As published on businesstimes.com.sg, Thursday 13 April, 2023.
While business leaders are supportive of Singapore’s Green Plan 2030 targets, most only have a general understanding of what green buildings are.
According to a joint report by French multinational company (MNC) Schneider Electric and the Singapore Green Building Council (SGBC) released on Thursday (Apr 13), 61 per cent of survey respondents cited cost and return on investment (ROI) as their biggest concerns when it comes to green-building adoption.
Only 38 per cent said they had a full and comprehensive understanding of green buildings, while the majority or 51 per cent said they had a general understanding of what they were.
At the same time, an overwhelming 95 per cent of respondents agreed that 80 per cent of Singapore’s buildings should be “green” by 2030. In the same vein, 98 per cent agreed that 80 per cent of the city-state’s buildings should achieve Super Low Energy standards within the same timeframe.
The report presents results from Schneider Electric’s survey of more than 500 business leaders across 340 MNCs and 160 small and medium-sized enterprises (SMEs) in Singapore, along with findings from a qualitative study conducted by SGBC on the state and perceptions of green buildings in the city-state.
Schneider Electric and SGBC said their survey findings indicate that low awareness could be holding back the adoption of green buildings in Singapore. But both parties expect green-building adoption to gain momentum in the coming years.
This comes as 52 per cent of respondents said their organisations had plans to increase their investments in using such buildings within the next two years.
The report also said that businesses with more than 50 per cent of their operations already using green buildings are the “most likely group” to have plans to increase their use of such buildings over the same timeframe.
“Broadly, SGBC members found these findings encouraging and are optimistic that the ambitious ‘80-80-80 in 2030’ target has and will continue to set an important vision and direction for stakeholders to invest in utilising green buildings,” the report read.

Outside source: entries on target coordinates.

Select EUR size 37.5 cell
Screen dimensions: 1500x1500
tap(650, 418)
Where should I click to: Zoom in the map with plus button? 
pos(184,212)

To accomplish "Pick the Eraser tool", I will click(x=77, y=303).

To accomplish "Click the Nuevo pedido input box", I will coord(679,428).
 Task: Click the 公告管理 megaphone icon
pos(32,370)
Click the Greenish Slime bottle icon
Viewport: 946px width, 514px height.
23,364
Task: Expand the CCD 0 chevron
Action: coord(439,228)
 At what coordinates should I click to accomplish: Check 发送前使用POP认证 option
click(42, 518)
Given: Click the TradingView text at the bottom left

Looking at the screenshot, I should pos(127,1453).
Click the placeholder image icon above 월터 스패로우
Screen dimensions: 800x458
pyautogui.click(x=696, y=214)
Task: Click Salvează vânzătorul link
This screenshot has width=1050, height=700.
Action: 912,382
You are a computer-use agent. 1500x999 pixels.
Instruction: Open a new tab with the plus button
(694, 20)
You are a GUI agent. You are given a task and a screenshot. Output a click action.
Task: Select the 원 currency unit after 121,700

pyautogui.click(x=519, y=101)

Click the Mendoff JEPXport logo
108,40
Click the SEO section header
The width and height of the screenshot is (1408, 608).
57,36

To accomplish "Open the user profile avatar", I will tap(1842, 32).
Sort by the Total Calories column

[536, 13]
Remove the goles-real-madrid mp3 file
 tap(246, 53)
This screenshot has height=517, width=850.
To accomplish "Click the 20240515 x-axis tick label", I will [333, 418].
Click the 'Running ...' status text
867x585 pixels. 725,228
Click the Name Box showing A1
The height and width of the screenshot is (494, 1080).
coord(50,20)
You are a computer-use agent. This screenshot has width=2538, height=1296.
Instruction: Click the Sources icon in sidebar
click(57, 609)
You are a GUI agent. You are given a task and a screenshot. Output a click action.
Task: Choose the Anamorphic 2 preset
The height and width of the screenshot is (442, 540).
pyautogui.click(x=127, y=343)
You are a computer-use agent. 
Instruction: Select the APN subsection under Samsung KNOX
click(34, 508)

Recommendations to drive greater green-building adoption among business leaders include enabling greater access to green finance, as well as forging more public-private partnerships and supply chain collaborations to accelerate the pace of green-building development and adopting green solutions.
Schneider Electric and SGBC also highlighted a need to promote greater awareness of benefits from various government support schemes, such as the S$63 million Green Mark Incentive Scheme for Existing Buildings 2.0, which helps to lower the upfront costs of retrofits.
Other schemes to support energy-efficiency efforts include the National Environmental Agency’s Energy Efficiency Fund, which offers grants to finance the implementation of pre-approved energy-efficient technologies.
“Information campaigns to highlight success stories and case studies that clearly illustrate the benefits of the various technological solutions (for energy efficiency) could also help generate greater buy-in,” said Schneider Electric and SGBC.
“Solution providers could provide more experiential learning opportunities in partnership with SGBC to allow building owners, developers and consultants to develop a deeper understanding of solutions and to observe first-hand how they work.”